_What the task requires_: Going from the top of the listing below to the line that holds "Click the Dashboard page heading", reproduce each line exactly; no pictures.

_Dataset records_:
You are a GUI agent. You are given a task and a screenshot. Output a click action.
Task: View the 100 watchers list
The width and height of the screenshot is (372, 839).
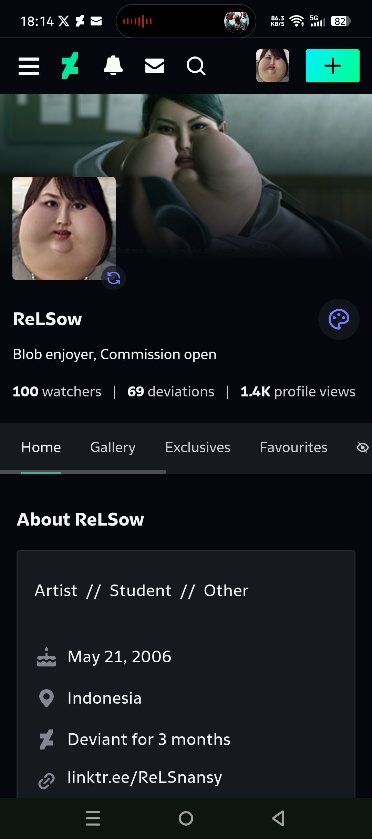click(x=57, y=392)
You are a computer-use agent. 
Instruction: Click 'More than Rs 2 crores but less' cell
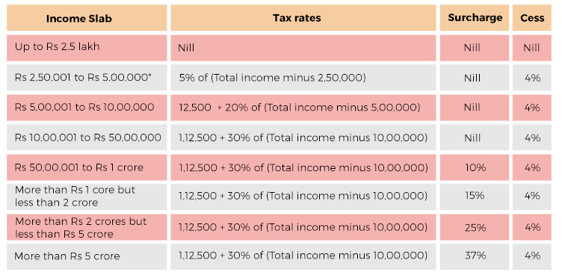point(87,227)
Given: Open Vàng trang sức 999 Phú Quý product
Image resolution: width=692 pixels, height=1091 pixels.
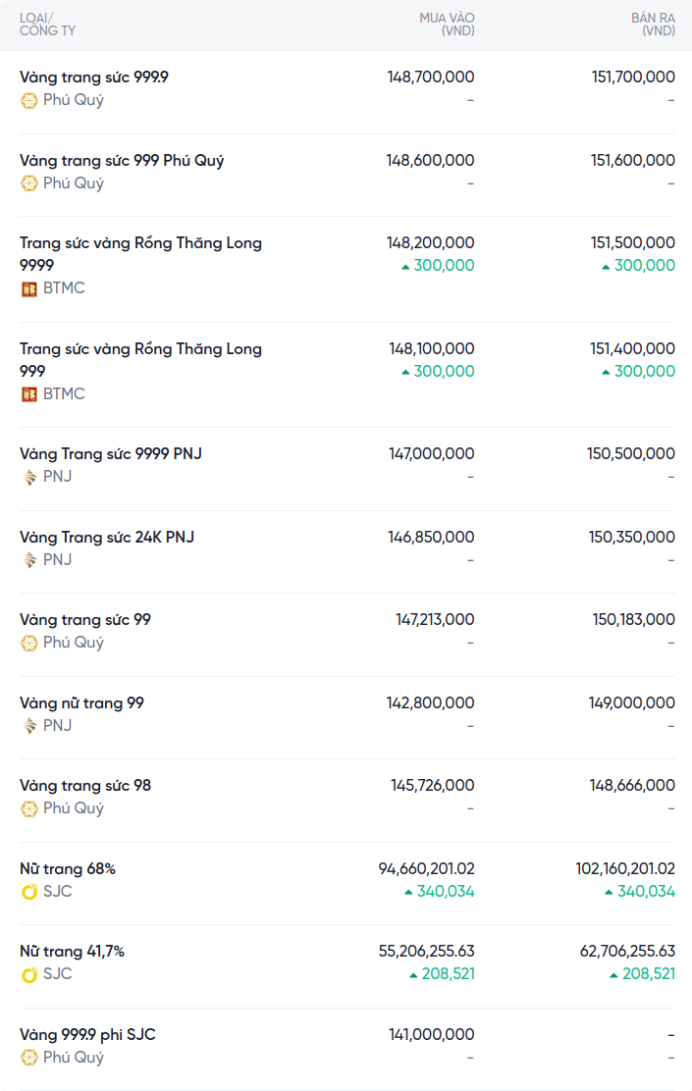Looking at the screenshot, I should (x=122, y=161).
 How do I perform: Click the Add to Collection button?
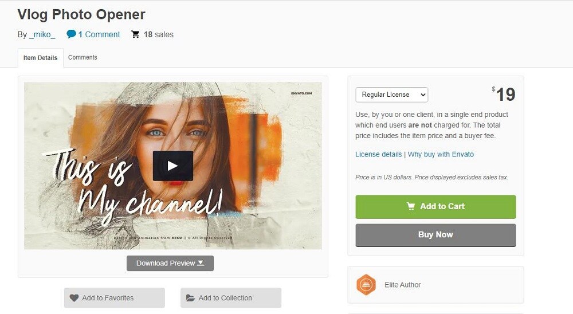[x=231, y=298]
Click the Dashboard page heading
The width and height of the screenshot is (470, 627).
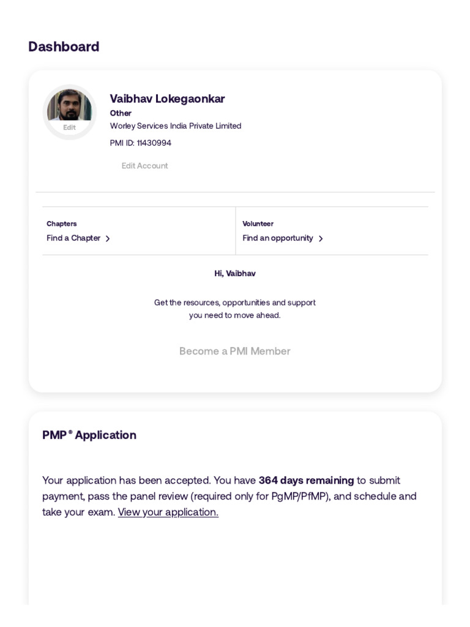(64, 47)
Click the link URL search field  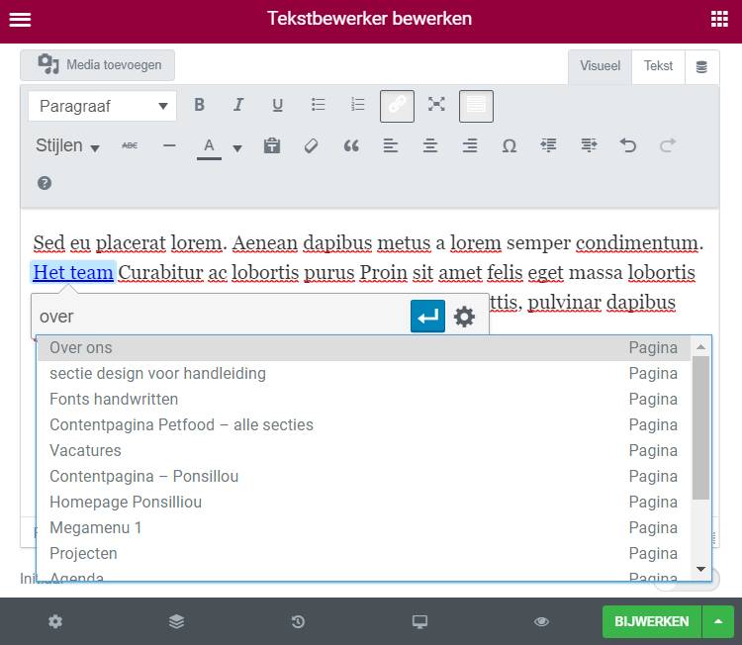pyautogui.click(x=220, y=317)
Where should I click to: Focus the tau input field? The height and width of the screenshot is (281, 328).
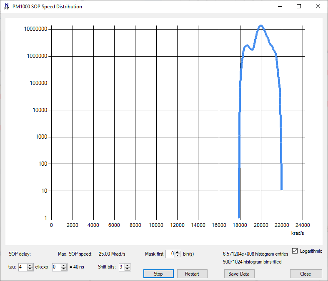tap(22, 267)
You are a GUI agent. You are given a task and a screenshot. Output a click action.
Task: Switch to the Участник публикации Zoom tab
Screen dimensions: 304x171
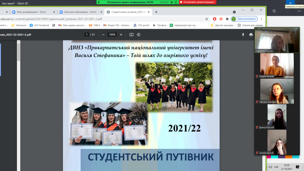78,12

_Finished exercise_:
You are a GUI agent. You are given a task and a screenshot. Output a click action.
Task: View the 100 watchers list
The width and height of the screenshot is (372, 839).
click(x=57, y=392)
You are a computer-use agent. 
Instruction: Click 'More than Rs 2 crores but less' cell
point(87,227)
Given: Open Vàng trang sức 999 Phú Quý product
Image resolution: width=692 pixels, height=1091 pixels.
Looking at the screenshot, I should (x=122, y=161).
 How do I perform: Click the Add to Collection button?
[x=231, y=298]
Click the Dashboard page heading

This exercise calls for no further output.